*Directions*
Below are the entries; give again exactly the lines from the one mentioning "Book Visit (317, 8)" through the one mentioning "Team Ajans (205, 2548)", inclusive.

*Records for this exercise*
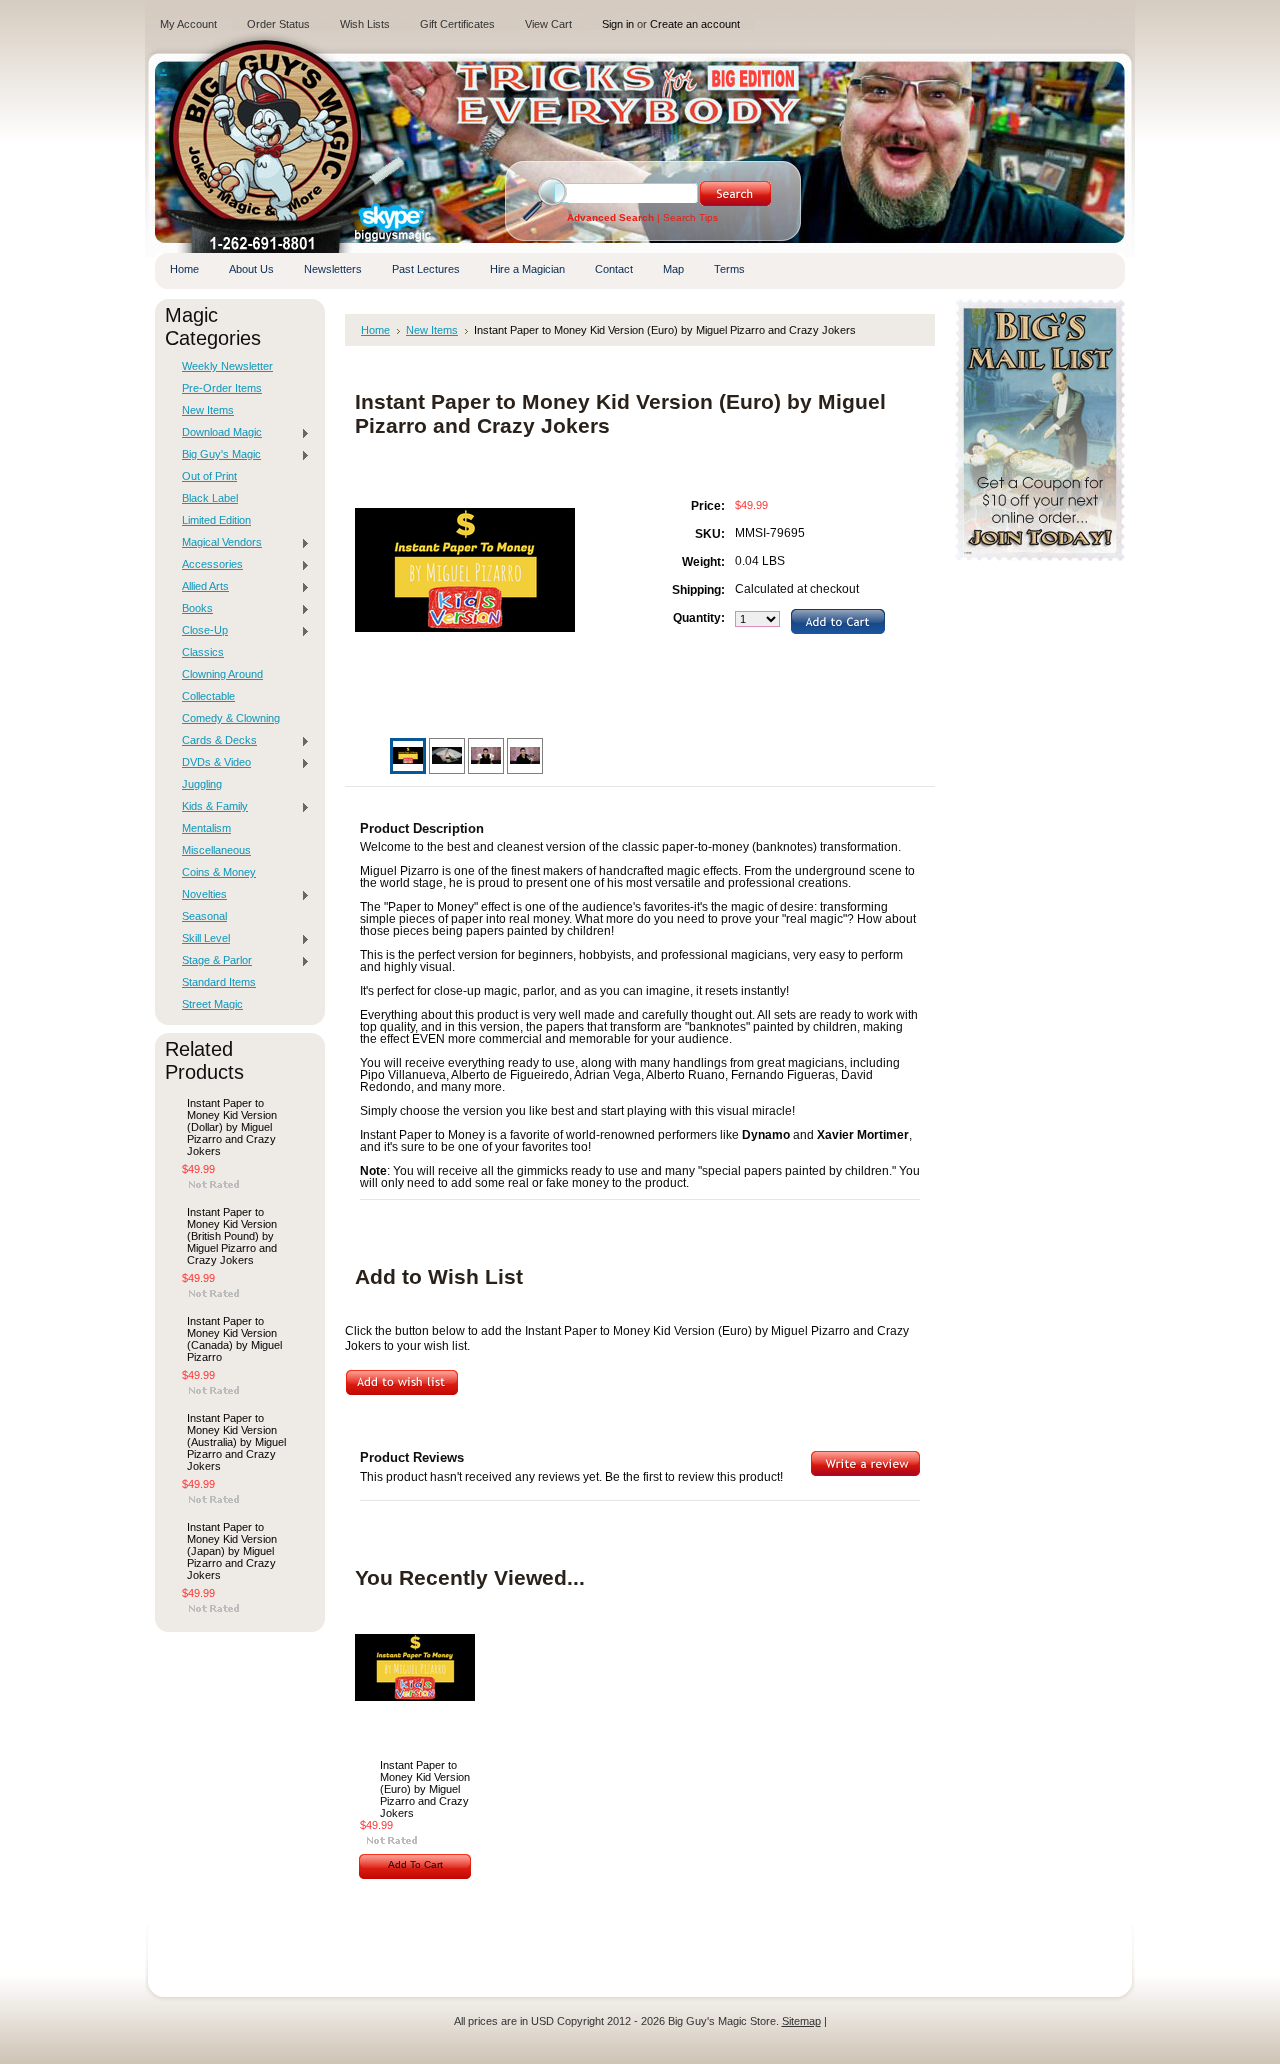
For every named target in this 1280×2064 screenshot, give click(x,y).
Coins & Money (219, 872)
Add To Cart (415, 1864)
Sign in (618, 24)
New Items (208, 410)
...
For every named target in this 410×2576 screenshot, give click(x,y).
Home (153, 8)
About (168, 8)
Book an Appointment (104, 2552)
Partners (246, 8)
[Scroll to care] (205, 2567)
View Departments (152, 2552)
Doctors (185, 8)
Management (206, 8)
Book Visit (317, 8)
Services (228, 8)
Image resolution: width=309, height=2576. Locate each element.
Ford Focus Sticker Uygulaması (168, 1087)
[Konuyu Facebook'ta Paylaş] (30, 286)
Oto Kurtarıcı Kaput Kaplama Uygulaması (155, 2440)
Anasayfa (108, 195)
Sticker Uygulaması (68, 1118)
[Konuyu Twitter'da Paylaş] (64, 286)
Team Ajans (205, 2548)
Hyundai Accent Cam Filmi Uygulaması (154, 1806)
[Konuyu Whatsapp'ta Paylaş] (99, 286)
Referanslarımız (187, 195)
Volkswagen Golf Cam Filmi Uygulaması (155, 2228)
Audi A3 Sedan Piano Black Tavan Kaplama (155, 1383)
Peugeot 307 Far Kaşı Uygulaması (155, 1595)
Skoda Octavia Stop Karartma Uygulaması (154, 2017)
...
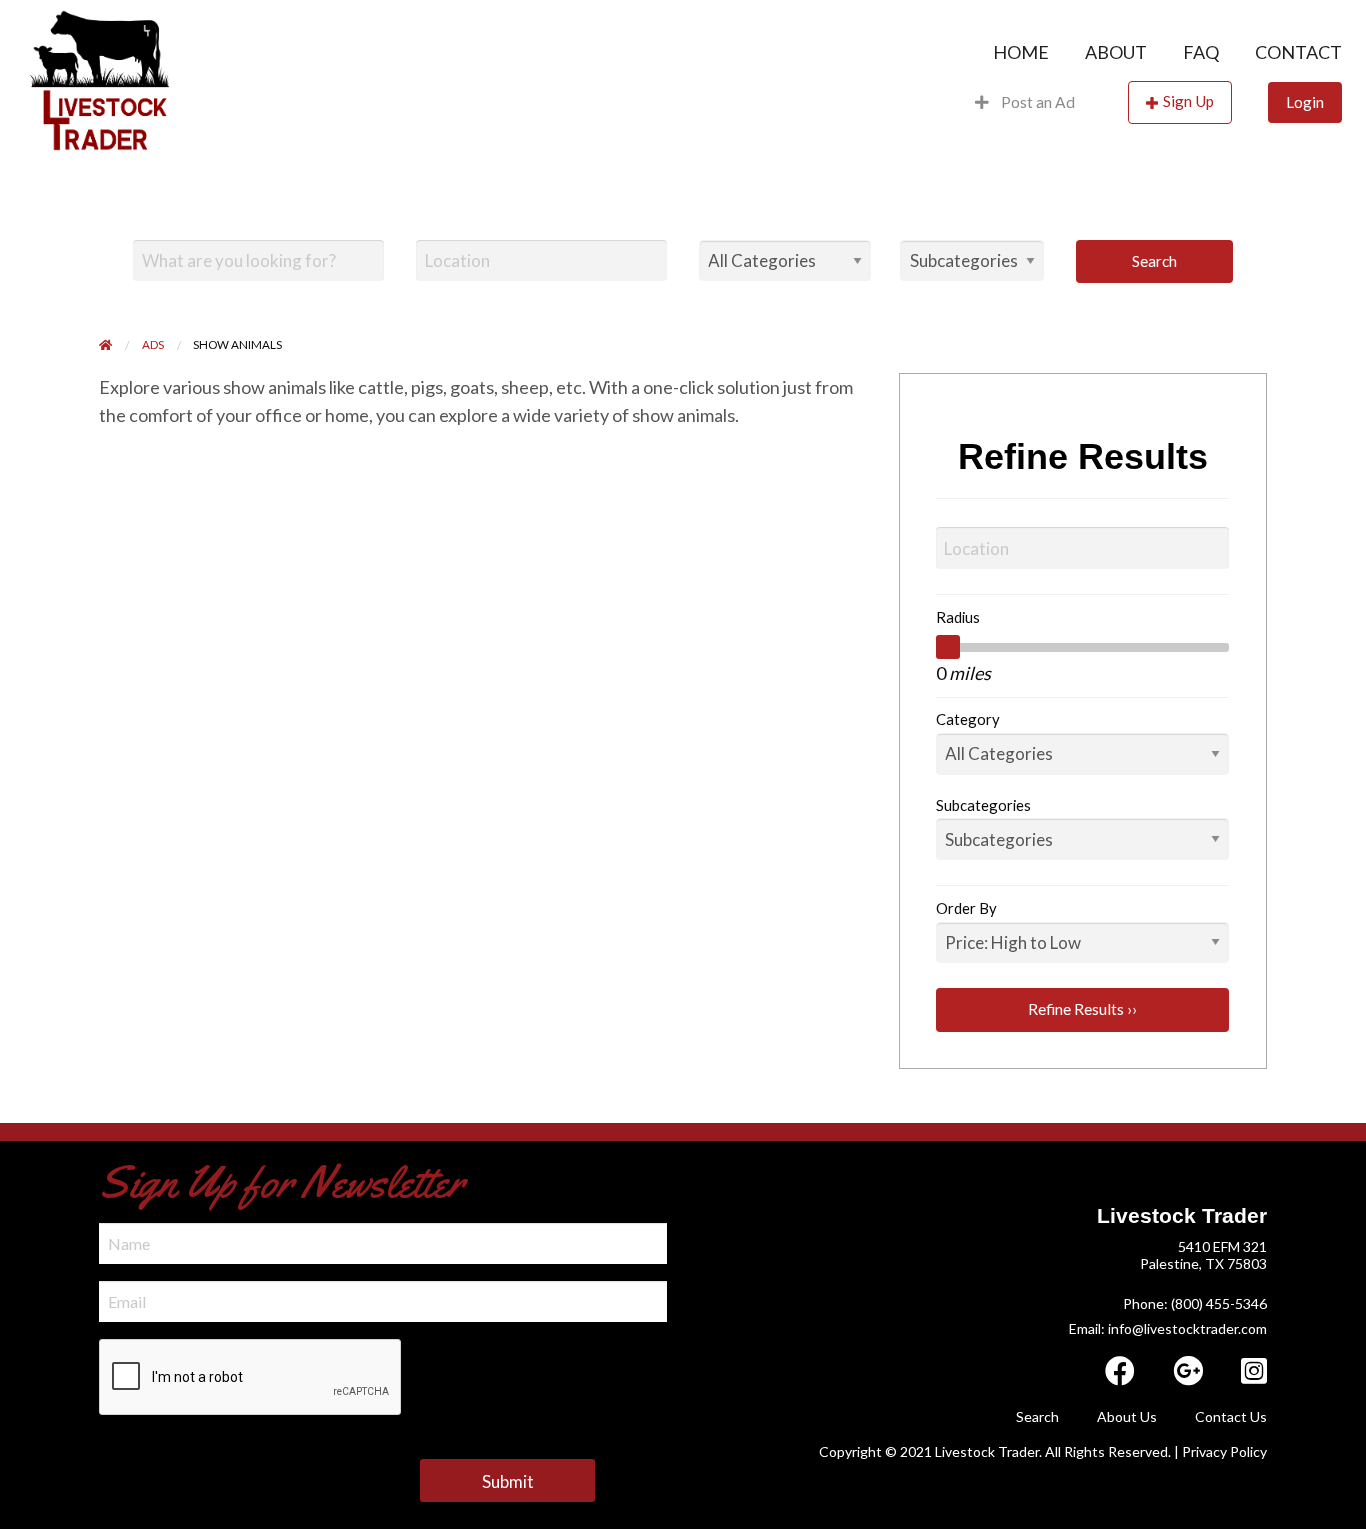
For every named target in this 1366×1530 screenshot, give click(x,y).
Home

*The answer*
Book Visit (317, 8)
Services (228, 8)
Image resolution: width=309, height=2576. Locate each element.
Ford Focus Sticker Uygulaması (168, 1087)
[Konuyu Facebook'ta Paylaş] (30, 286)
Oto Kurtarıcı Kaput Kaplama Uygulaması (155, 2440)
Anasayfa (108, 195)
Sticker Uygulaması (68, 1118)
[Konuyu Twitter'da Paylaş] (64, 286)
Team Ajans (205, 2548)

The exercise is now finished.